• REQUIRED ACTION
Report every line of the records beneath this task that holds the string "page".

Collected data entries
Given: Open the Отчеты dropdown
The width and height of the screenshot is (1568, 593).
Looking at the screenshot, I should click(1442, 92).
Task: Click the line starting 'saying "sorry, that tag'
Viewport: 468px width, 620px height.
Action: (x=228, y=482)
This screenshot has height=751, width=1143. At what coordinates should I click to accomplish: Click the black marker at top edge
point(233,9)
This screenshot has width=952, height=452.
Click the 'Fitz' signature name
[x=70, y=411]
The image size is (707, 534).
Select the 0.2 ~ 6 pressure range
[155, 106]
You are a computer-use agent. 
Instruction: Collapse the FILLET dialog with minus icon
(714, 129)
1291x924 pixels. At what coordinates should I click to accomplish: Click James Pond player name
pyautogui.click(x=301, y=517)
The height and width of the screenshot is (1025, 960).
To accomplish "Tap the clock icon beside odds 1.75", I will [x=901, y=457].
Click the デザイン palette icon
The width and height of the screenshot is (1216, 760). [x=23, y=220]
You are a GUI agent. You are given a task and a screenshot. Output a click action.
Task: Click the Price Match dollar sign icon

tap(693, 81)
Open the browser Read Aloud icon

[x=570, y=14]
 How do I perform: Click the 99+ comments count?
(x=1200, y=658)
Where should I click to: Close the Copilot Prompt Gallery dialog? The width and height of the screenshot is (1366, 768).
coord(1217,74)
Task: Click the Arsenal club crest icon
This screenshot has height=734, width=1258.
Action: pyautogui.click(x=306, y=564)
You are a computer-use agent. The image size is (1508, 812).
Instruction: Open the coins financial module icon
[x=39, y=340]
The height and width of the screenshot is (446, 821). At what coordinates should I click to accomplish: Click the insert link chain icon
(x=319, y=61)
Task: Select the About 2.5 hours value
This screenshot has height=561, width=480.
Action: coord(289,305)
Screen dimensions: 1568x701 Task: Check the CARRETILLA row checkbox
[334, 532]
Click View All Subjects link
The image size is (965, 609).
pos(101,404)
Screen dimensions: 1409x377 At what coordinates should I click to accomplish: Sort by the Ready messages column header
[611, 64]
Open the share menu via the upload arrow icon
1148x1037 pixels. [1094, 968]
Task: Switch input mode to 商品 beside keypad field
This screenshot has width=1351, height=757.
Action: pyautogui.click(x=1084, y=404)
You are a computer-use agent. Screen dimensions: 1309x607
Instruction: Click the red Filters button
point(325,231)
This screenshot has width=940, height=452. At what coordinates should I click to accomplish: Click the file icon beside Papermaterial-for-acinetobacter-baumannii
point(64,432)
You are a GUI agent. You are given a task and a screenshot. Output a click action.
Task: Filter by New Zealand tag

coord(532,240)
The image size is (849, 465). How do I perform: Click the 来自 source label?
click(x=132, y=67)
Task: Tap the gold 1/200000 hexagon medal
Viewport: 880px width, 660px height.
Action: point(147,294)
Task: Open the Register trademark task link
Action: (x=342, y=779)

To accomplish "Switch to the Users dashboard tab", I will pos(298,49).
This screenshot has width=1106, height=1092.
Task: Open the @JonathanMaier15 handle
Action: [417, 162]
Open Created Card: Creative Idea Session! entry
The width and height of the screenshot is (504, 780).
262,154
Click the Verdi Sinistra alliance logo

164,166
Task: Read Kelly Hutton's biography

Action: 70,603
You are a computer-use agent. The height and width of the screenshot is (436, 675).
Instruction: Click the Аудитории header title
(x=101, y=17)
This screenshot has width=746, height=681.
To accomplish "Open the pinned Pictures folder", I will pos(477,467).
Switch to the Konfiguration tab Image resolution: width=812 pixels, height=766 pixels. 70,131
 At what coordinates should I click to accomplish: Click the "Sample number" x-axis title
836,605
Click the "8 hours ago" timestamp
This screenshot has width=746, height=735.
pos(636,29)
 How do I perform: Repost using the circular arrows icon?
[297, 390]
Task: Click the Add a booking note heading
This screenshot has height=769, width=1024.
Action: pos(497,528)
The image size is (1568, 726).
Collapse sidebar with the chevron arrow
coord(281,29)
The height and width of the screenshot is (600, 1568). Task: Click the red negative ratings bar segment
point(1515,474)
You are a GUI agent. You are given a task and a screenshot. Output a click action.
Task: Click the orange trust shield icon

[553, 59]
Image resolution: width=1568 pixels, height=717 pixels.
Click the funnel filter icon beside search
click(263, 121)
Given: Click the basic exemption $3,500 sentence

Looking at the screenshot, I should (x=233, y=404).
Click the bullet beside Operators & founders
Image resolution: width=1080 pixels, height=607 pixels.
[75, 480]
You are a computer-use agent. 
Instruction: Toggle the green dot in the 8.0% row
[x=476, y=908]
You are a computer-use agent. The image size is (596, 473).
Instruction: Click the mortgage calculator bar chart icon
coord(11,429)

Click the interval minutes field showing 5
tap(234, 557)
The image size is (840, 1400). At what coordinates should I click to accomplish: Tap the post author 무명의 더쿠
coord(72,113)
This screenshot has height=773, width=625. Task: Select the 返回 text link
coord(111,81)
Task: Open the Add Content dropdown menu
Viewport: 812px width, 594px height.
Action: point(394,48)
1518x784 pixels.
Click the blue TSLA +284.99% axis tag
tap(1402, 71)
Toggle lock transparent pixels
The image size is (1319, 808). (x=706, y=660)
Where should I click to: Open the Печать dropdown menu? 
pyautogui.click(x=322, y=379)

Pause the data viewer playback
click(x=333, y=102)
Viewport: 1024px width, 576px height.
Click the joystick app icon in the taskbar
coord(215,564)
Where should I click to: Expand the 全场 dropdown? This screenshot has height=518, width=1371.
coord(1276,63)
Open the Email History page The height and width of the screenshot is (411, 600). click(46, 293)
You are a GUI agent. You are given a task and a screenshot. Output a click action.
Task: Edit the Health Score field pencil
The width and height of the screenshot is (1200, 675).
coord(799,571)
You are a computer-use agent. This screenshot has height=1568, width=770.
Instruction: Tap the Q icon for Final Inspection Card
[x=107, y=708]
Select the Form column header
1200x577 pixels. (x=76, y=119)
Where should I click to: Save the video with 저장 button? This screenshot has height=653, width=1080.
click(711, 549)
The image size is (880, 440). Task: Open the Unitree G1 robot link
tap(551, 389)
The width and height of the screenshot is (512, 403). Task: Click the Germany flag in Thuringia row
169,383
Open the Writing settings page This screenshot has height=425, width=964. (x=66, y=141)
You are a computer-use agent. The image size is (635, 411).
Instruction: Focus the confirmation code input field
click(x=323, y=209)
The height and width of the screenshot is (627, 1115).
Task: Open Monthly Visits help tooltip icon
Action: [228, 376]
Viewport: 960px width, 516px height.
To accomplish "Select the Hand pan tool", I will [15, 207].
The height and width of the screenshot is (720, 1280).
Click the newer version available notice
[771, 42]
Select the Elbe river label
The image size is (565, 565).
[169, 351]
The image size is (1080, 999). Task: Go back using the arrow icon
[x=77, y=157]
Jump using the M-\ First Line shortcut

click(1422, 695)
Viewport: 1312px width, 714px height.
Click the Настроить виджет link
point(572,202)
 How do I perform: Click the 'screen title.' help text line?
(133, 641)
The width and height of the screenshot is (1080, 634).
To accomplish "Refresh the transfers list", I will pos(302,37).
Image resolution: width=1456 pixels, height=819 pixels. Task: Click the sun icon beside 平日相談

• RESPONSE TO THE EXERCISE
Open the Email History page The height and width of the screenshot is (411, 600). click(46, 293)
Open the Writing settings page This screenshot has height=425, width=964. (x=66, y=141)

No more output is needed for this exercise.